§ Document:

Mirrorless Nibbles Away at DSLRs

We're getting near an interesting crossroad. 

In the ILC market, mirrorless as a percentage of all ILC cameras has slowly been climbing. For 2013 through 2016 the numbers go 19.3%, 23.8%, 25.6%, 27.2%. I'll bet that mirrorless will cross the 30% threshold this year (2017; for the first two months of 2017 we're at 37%, but that probably won't hold). 

bythom cipa feb17

Some of that crossover is inevitable. The DSLR duopoly of Canon/Nikon has something like 20 total DSLR products on the market—a bit more if you count some of the previous generations still hanging out in inventory—but the mirrorless world is generating 20 new cameras a year.  The likelihood that Canon and Nikon introduce super interesting new DSLRs in any given year is less than the likelihood of a super interesting new mirrorless product being announced. So the basic marketing message is stacked against DSLRs.

But frankly, what more would you want from a DSLR that Canon and Nikon haven't already provided? DSLRs are extremely mature products with very high quality and performance capabilities coupled with near exhaustive feature sets. Sure, we'll see iterations of these products that push them faster, with more pixels, and with even more features. But the real question is how many people would actually find those things useful? 

Selling a DSLR today is a marketing problem. I'll give you an example from a different market: I have a very capable 10-year old vehicle that's got fairly low mileage on it and is in excellent shape. It suffices for all the things I need a vehicle for. Why would I want a new one? Well, the auto maker's marketing would have to somehow convince me that there's something missing in my current vehicle that I actually need or would find useful.

Not that those things don't exist. It would be nice to have AirPlay in my vehicle—though I can add that through third-party electronics—and it would be nice to have some of the newest safety changes, particularly the auto braking, lane change warning, blind spot warning, and better back-up systems in the latest vehicles. I'd love to have a hybrid vehicle, too. But have those things risen to a high enough level to get me to abandon a perfectly fine vehicle and pay lots of money for a new one?

§ Available data:
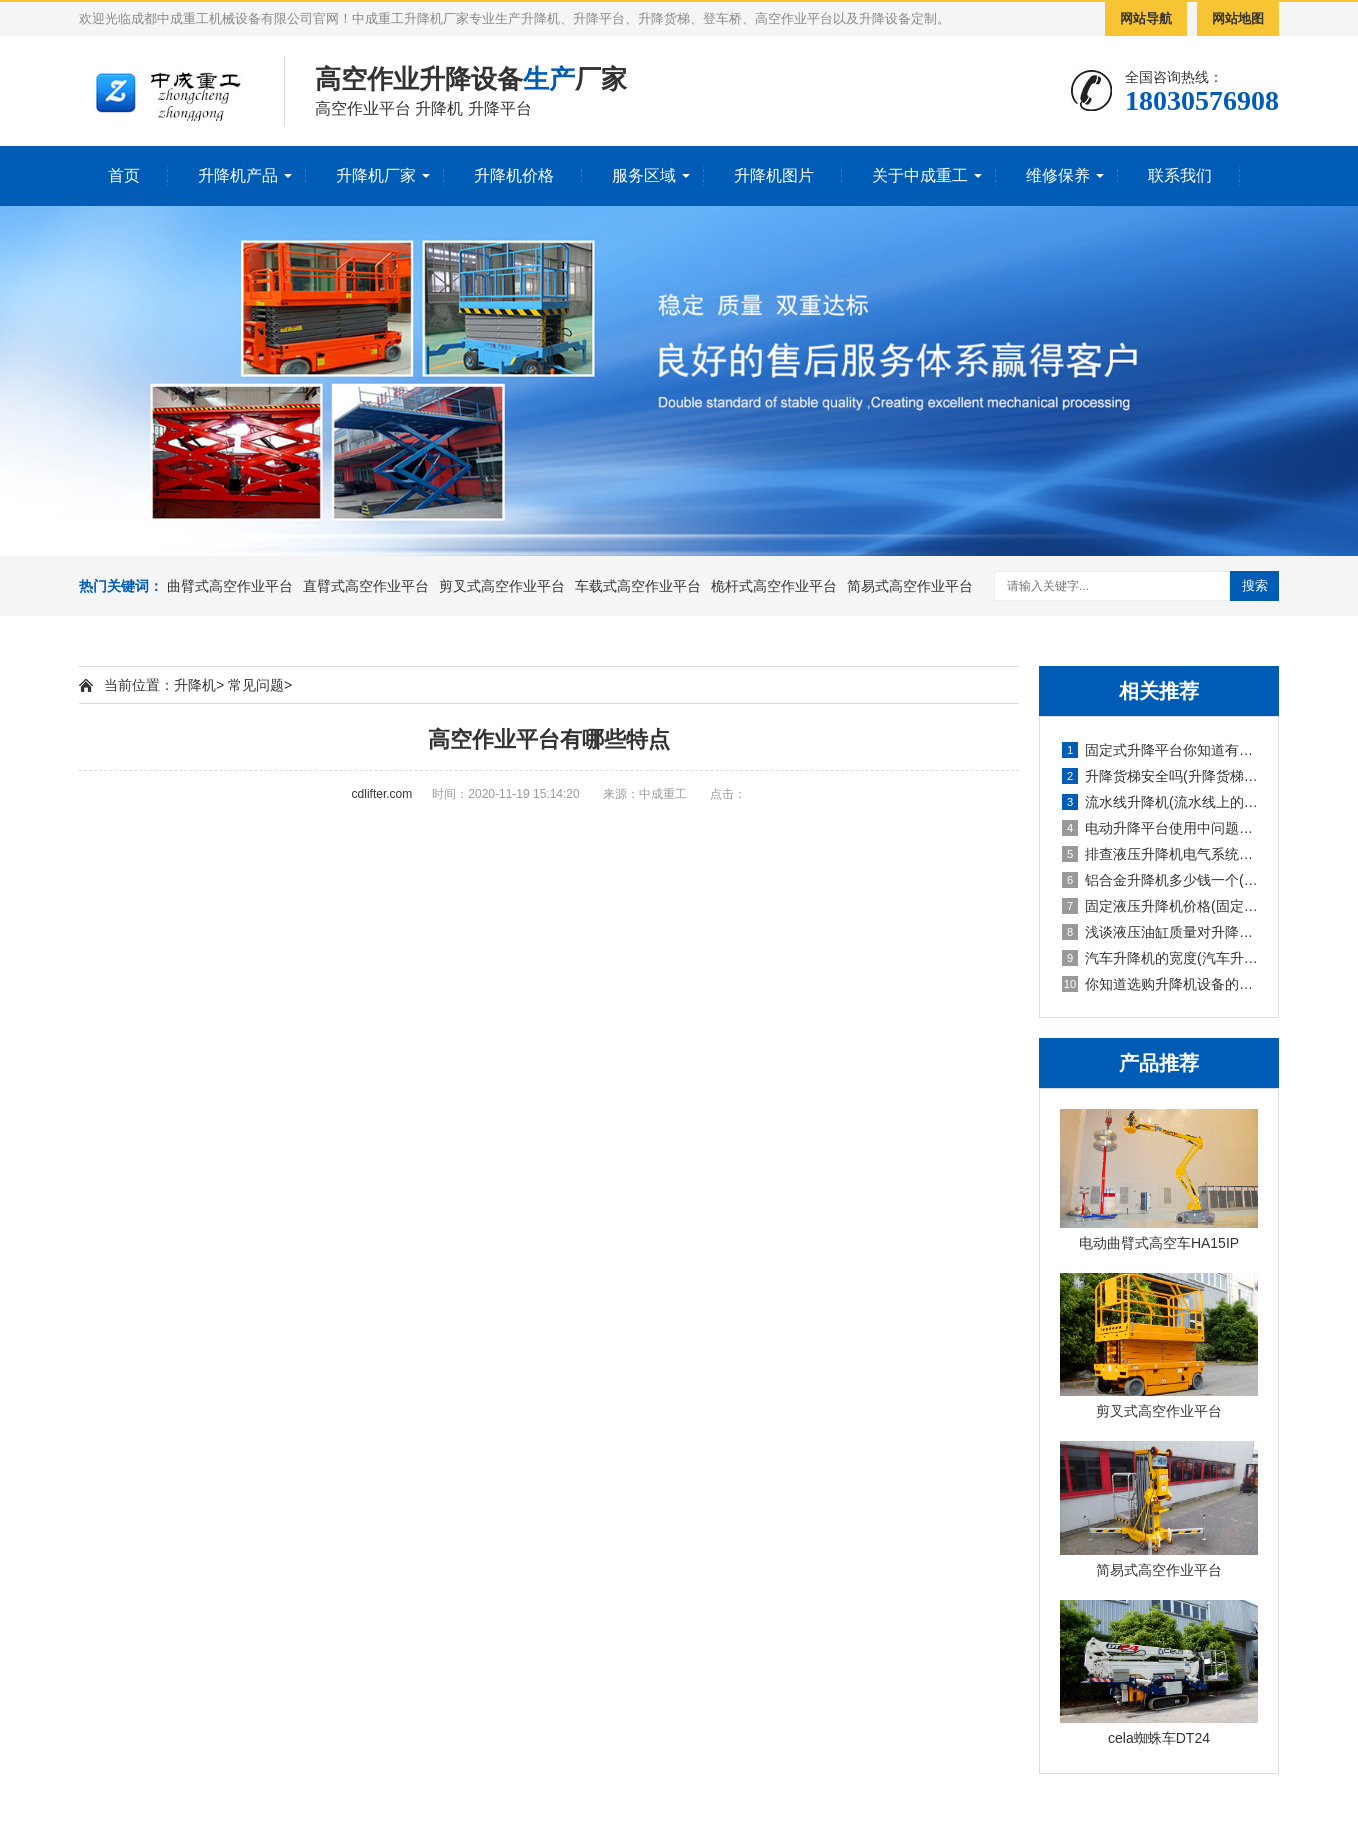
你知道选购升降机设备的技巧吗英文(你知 (1160, 984)
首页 (124, 175)
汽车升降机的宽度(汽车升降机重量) (1160, 958)
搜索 (1255, 585)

§ Written exercise: Copy the article on mirrorless cameras and DSLRs, starting at "Some of that" and ending at "stacked against DSLRs.", and change "inevitable" to "unavoidable". The listing has nothing to do with the article on mirrorless cameras and DSLRs.

§ Finished exercise:
Some of that crossover is unavoidable. The DSLR duopoly of Canon/Nikon has something like 20 total DSLR products on the market—a bit more if you count some of the previous generations still hanging out in inventory—but the mirrorless world is generating 20 new cameras a year.  The likelihood that Canon and Nikon introduce super interesting new DSLRs in any given year is less than the likelihood of a super interesting new mirrorless product being announced. So the basic marketing message is stacked against DSLRs.